By Lauren DeMott-Clary


SCANDIA—As the local food market has become more popular, it has given several producers in Republic County the opportunity to sell vegetables and fruit to Kansas grocery stores.

In July, Kansas Farmers Union hosted tours on three of these producers’ farms. The tour also looked at a Republic County cattleman’s rotational grazing operation.

The first stop was Warren Sutton’s farm, where he spoke about growing green beans.

“Green beans aren’t that much different from soybeans,” Sutton said.

Sutton chose green beans because of the summer harvest time, which allows him to utilize high school kids as his labor force to pick and sort the beans. It also ends before his pumpkin harvest.

“I’m glad to be able to hire local kids,” Sutton said. “There aren’t many jobs for kids around here.”

Sutton plants during the first of May and harvests after the Forth of July. The harvest window is about three days, so he plants six different times to spread harvest out. On average, Sutton gets one hundred 30 pound boxes per acre.

“It [growing vegetables] has been a lot of trial and error and I emphasize error,” Sutton said. “Don’t be discouraged if it doesn’t work the first time.”

Sutton said marketing his green beans has been “really fun for me.”

His primary markets are grocery stores and roadside markets. Sutton transports his green beans directly to grocery stores. Each week he makes two trips to Hutchinson and two trips to Manhattan.

For those thinking about growing vegetables, Sutton says to “get your ducks in a row before you start.”

The next stop was at Chris and Christi Janssen’s hoop houses where they grow tomatoes and lettuce and then to his field with okra, sweet corn, eggplant and chili peppers.

“We’re learning from our mistakes and learning what not to do,” Chris said.

Each spring/summer Janssen has about 2,000 tomato plants in his two 30×100 ft hoop houses in Scandia. The hoop houses cost the Janssens $13,000 each.

“If everything goes well, you should be able to pay back the building cost in a year,” Chris said.

The Janssens take their tomatoes to area farmers markets, as far away as Hastings. They also take the sweet corn to the markets.
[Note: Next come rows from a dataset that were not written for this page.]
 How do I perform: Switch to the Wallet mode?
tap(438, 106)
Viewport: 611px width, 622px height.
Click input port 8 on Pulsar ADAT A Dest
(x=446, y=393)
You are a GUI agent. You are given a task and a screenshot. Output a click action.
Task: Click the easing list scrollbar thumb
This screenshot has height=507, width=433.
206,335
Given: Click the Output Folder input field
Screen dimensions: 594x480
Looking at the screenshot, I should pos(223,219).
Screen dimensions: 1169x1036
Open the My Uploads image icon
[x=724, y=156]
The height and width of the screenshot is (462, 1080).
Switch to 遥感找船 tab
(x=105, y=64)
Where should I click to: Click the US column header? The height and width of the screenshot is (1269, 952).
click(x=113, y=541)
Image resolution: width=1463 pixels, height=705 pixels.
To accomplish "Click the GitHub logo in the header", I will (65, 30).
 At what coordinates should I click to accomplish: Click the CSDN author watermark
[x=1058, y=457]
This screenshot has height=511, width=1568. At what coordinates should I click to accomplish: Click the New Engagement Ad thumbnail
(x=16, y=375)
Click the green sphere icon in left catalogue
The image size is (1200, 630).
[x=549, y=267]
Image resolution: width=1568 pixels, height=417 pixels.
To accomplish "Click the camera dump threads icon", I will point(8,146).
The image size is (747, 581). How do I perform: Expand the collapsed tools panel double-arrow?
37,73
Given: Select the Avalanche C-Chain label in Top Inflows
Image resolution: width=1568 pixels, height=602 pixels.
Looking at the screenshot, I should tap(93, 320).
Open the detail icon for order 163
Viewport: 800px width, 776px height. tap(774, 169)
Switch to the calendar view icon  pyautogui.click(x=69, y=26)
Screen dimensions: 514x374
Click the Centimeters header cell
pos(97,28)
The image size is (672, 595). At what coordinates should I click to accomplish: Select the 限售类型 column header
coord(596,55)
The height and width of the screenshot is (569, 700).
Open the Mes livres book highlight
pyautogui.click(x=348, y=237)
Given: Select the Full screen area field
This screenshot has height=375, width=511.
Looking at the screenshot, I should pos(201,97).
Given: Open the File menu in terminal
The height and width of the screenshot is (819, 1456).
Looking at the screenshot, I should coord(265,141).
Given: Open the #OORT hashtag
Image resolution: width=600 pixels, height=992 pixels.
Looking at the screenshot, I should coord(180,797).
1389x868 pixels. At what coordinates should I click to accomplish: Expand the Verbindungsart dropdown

The okra and eggplant is sold wholesale.

In September, they will take the tomato plants out, water for 24 hours (to get the salt out) and then in October they will plant spinach, salad greens and lettuce.

His tomato labor force is their children and some of their friends. Although, they hire workers to hand pick the okra.

The group had lunch in Scandia, where Kansas Horticulture Specialist Cary Rivard spoke about hoop houses.

“Don’t grow anything inside the house if you can’t grow it outside,” Rivard said. “Grow what will make you the most money.”

Dan Kuhn’s fields were the next stop after lunch. He grows 30 different kinds of speciality pumpkins, watermelons, zucchini, yellow squash, cantaloupe and cucumbers.

The majority of Kuhn’s sales are through grocery stores in Wichita, Kansas City and Tulsa. He also ships to states across the country. The Depot Market in Courtland accounts for only 2 percent of his total sales.

The last stop of the day was a tour of Dale Strickler’s rotational grazing operation. At the first field, Strickler explained that it had been planted into corn for many years.

After years of irrigation, the soil was in very poor condition and was eroding. At that point, he decided he wanted a diverse rotation so that he could save the soil for his children.

“Now I’m trying to avoid petroleum and iron products. And invest in things that grow in value (genetics and animals),” Strickler said.

Strickler rotates his cropland between Bruiser sorgham-sudan, rye and ryegrass and Tillage radish, forage soybeans, and oats and hairy vetch. The pastures are mixes of canarygrass, alfalfa and gamagrass (and the occasional pigweed, although Strickler said it’s “pretty good grazing”).

The main thing to watch, Strickler said, is to not let the cattle get hungry, because “that’s when you run into bloat problems.”